WORK TO COMPLETE>
All of the data, from the first line to the last, should be reproduced without alteration.

━━━ RECORDS FOR THIS TASK ━━━

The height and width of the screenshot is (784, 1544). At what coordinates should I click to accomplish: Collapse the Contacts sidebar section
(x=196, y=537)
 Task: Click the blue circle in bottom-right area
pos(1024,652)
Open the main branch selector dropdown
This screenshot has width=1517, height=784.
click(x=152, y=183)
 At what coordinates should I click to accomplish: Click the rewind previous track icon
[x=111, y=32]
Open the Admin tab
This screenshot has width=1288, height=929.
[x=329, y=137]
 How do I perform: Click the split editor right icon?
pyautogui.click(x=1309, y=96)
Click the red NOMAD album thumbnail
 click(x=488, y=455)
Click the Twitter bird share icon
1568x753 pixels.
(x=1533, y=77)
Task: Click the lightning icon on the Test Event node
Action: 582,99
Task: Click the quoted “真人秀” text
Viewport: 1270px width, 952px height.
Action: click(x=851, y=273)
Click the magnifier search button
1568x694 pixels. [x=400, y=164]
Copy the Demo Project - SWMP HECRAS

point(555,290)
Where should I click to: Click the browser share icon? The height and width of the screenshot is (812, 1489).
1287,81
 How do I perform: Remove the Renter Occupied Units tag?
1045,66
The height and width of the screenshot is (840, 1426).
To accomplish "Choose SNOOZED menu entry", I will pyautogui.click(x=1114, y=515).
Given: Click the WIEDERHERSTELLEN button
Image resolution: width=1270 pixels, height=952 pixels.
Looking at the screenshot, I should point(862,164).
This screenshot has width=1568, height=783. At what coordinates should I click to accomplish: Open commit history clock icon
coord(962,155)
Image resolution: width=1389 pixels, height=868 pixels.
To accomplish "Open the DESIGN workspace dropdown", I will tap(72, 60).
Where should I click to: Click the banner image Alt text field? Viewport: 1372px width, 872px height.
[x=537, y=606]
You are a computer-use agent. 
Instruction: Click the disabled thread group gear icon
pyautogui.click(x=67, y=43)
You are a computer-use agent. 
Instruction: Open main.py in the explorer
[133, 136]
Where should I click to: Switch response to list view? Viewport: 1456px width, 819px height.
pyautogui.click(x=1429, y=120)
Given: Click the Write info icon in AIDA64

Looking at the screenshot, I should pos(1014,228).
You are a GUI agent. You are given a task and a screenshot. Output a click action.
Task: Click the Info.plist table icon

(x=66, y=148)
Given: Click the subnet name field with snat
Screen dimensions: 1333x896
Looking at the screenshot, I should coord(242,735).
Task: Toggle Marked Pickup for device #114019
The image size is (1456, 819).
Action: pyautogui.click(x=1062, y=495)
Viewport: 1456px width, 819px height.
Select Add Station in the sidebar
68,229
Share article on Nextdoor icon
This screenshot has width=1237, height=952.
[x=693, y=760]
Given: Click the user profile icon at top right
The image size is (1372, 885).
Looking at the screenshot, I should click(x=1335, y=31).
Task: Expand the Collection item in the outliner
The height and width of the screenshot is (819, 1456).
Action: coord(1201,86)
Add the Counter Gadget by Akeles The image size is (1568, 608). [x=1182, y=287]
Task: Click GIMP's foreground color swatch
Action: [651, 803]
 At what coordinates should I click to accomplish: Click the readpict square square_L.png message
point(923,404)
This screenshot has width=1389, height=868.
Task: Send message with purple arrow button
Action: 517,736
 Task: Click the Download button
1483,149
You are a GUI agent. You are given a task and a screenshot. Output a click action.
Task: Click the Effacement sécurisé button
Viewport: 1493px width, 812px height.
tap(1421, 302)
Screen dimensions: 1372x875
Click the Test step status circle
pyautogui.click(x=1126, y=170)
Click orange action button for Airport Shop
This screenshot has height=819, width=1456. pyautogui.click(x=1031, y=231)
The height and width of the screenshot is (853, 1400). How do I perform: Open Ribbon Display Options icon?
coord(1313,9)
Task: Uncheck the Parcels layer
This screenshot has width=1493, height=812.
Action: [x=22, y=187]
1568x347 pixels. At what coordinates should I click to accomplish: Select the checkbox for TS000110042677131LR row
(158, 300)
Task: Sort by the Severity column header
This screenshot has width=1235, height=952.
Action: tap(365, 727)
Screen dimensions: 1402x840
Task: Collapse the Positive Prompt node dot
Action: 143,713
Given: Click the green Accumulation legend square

━━━

RESPONSE>
The height and width of the screenshot is (784, 1544). At what coordinates should I click to accomplish: Collapse the Contacts sidebar section
(x=196, y=537)
 Task: Click the blue circle in bottom-right area
pos(1024,652)
Open the main branch selector dropdown
This screenshot has width=1517, height=784.
click(x=152, y=183)
 At what coordinates should I click to accomplish: Click the rewind previous track icon
[x=111, y=32]
Open the Admin tab
This screenshot has width=1288, height=929.
[x=329, y=137]
 How do I perform: Click the split editor right icon?
pyautogui.click(x=1309, y=96)
Click the red NOMAD album thumbnail
 click(x=488, y=455)
Click the Twitter bird share icon
1568x753 pixels.
(x=1533, y=77)
Task: Click the lightning icon on the Test Event node
Action: 582,99
Task: Click the quoted “真人秀” text
Viewport: 1270px width, 952px height.
Action: click(x=851, y=273)
Click the magnifier search button
1568x694 pixels. [x=400, y=164]
Copy the Demo Project - SWMP HECRAS

point(555,290)
Where should I click to: Click the browser share icon? The height and width of the screenshot is (812, 1489).
1287,81
 How do I perform: Remove the Renter Occupied Units tag?
1045,66
The height and width of the screenshot is (840, 1426).
To accomplish "Choose SNOOZED menu entry", I will pyautogui.click(x=1114, y=515).
Given: Click the WIEDERHERSTELLEN button
Image resolution: width=1270 pixels, height=952 pixels.
Looking at the screenshot, I should point(862,164).
This screenshot has width=1568, height=783. At what coordinates should I click to accomplish: Open commit history clock icon
coord(962,155)
Image resolution: width=1389 pixels, height=868 pixels.
To accomplish "Open the DESIGN workspace dropdown", I will tap(72, 60).
Where should I click to: Click the banner image Alt text field? Viewport: 1372px width, 872px height.
[x=537, y=606]
You are a computer-use agent. 
Instruction: Click the disabled thread group gear icon
pyautogui.click(x=67, y=43)
You are a computer-use agent. 
Instruction: Open main.py in the explorer
[133, 136]
Where should I click to: Switch response to list view? Viewport: 1456px width, 819px height.
pyautogui.click(x=1429, y=120)
Given: Click the Write info icon in AIDA64

Looking at the screenshot, I should pos(1014,228).
You are a GUI agent. You are given a task and a screenshot. Output a click action.
Task: Click the Info.plist table icon

(x=66, y=148)
Given: Click the subnet name field with snat
Screen dimensions: 1333x896
Looking at the screenshot, I should coord(242,735).
Task: Toggle Marked Pickup for device #114019
The image size is (1456, 819).
Action: pyautogui.click(x=1062, y=495)
Viewport: 1456px width, 819px height.
Select Add Station in the sidebar
68,229
Share article on Nextdoor icon
This screenshot has width=1237, height=952.
[x=693, y=760]
Given: Click the user profile icon at top right
The image size is (1372, 885).
Looking at the screenshot, I should click(x=1335, y=31).
Task: Expand the Collection item in the outliner
The height and width of the screenshot is (819, 1456).
Action: coord(1201,86)
Add the Counter Gadget by Akeles The image size is (1568, 608). [x=1182, y=287]
Task: Click GIMP's foreground color swatch
Action: [651, 803]
 At what coordinates should I click to accomplish: Click the readpict square square_L.png message
point(923,404)
This screenshot has width=1389, height=868.
Task: Send message with purple arrow button
Action: 517,736
 Task: Click the Download button
1483,149
You are a GUI agent. You are given a task and a screenshot. Output a click action.
Task: Click the Effacement sécurisé button
Viewport: 1493px width, 812px height.
tap(1421, 302)
Screen dimensions: 1372x875
Click the Test step status circle
pyautogui.click(x=1126, y=170)
Click orange action button for Airport Shop
This screenshot has height=819, width=1456. pyautogui.click(x=1031, y=231)
The height and width of the screenshot is (853, 1400). How do I perform: Open Ribbon Display Options icon?
coord(1313,9)
Task: Uncheck the Parcels layer
This screenshot has width=1493, height=812.
Action: [x=22, y=187]
1568x347 pixels. At what coordinates should I click to accomplish: Select the checkbox for TS000110042677131LR row
(158, 300)
Task: Sort by the Severity column header
This screenshot has width=1235, height=952.
Action: tap(365, 727)
Screen dimensions: 1402x840
Task: Collapse the Positive Prompt node dot
Action: 143,713
Given: Click the green Accumulation legend square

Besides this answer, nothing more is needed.